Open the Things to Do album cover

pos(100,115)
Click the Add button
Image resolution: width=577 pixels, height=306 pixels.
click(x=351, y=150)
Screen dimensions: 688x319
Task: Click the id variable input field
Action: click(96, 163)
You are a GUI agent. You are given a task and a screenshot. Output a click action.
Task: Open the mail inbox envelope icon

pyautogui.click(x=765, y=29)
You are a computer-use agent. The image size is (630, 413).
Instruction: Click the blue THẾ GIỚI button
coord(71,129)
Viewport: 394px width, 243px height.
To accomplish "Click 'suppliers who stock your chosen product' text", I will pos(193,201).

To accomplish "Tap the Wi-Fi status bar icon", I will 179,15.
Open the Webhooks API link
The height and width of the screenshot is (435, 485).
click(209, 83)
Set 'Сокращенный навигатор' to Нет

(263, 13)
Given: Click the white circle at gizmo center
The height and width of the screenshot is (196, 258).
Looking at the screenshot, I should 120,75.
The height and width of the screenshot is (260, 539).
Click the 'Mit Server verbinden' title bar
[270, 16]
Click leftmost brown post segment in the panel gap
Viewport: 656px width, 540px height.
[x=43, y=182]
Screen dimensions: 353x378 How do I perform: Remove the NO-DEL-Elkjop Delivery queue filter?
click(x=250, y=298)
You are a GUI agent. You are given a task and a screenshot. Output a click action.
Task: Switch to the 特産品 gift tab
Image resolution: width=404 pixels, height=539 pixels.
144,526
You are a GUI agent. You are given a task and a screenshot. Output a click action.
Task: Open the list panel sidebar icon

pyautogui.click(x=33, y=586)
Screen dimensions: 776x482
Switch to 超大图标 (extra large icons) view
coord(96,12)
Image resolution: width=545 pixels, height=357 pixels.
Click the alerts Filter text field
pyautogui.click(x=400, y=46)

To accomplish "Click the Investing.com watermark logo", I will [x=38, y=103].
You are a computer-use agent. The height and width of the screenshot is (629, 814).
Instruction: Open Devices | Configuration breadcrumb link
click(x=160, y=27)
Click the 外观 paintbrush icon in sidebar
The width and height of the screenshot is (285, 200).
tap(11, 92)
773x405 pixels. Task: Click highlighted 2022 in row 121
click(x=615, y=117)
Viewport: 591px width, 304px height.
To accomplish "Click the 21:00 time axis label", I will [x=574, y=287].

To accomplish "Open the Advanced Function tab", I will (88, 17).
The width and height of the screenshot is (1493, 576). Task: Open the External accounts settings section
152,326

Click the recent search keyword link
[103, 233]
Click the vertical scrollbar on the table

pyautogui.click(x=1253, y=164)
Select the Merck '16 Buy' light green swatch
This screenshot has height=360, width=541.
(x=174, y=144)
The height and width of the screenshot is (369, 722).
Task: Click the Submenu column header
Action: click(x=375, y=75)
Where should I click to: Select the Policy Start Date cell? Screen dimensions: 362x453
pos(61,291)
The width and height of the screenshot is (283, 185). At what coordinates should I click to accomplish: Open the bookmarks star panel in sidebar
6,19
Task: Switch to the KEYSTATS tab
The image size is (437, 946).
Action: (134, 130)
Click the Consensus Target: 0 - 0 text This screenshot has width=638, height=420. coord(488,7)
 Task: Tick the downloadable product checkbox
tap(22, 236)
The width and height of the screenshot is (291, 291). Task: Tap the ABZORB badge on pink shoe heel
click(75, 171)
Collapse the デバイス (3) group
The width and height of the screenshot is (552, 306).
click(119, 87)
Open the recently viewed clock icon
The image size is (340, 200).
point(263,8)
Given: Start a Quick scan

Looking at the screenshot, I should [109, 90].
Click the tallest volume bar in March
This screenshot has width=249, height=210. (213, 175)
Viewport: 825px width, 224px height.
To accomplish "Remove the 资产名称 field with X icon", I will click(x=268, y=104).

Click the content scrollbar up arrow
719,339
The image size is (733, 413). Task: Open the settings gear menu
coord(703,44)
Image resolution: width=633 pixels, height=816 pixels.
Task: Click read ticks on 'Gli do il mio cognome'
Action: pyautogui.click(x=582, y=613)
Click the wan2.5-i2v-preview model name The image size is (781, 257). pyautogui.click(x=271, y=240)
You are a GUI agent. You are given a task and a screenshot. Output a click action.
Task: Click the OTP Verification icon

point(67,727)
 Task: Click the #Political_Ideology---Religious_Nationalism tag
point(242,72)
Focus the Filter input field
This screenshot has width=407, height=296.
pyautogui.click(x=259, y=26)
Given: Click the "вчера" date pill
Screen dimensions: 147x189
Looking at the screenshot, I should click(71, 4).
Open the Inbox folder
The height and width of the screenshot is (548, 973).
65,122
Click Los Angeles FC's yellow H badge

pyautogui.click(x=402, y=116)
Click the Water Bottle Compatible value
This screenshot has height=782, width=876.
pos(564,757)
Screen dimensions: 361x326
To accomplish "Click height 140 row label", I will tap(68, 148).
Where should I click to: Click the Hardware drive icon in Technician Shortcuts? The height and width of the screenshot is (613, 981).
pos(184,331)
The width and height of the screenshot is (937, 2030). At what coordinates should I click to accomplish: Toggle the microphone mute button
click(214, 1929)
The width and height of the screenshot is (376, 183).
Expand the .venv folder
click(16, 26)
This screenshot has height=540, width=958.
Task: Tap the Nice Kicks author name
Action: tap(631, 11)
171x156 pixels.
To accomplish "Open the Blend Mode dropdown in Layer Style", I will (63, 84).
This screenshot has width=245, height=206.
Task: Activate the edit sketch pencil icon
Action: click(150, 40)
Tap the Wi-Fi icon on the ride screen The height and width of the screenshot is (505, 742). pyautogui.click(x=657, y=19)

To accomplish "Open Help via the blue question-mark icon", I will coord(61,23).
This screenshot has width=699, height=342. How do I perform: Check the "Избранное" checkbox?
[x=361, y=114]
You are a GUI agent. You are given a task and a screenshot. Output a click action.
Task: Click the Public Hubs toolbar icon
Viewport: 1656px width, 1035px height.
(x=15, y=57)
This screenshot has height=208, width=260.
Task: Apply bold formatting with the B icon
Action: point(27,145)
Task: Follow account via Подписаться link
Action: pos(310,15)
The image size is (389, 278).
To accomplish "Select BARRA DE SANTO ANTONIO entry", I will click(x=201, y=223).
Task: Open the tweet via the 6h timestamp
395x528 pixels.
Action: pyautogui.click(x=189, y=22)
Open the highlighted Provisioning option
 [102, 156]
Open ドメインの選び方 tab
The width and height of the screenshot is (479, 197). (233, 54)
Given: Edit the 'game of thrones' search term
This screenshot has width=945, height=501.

§ Aim of the exercise:
Set the material down exactly as written, starting at its first line. The line containing "The height and width of the screenshot is (260, 539)." is the last one to include.

§ Solution:
Open the Things to Do album cover

pos(100,115)
Click the Add button
Image resolution: width=577 pixels, height=306 pixels.
click(x=351, y=150)
Screen dimensions: 688x319
Task: Click the id variable input field
Action: click(96, 163)
You are a GUI agent. You are given a task and a screenshot. Output a click action.
Task: Open the mail inbox envelope icon

pyautogui.click(x=765, y=29)
You are a computer-use agent. The image size is (630, 413).
Instruction: Click the blue THẾ GIỚI button
coord(71,129)
Viewport: 394px width, 243px height.
To accomplish "Click 'suppliers who stock your chosen product' text", I will pos(193,201).

To accomplish "Tap the Wi-Fi status bar icon", I will 179,15.
Open the Webhooks API link
The height and width of the screenshot is (435, 485).
click(209, 83)
Set 'Сокращенный навигатор' to Нет

(263, 13)
Given: Click the white circle at gizmo center
The height and width of the screenshot is (196, 258).
Looking at the screenshot, I should 120,75.
The height and width of the screenshot is (260, 539).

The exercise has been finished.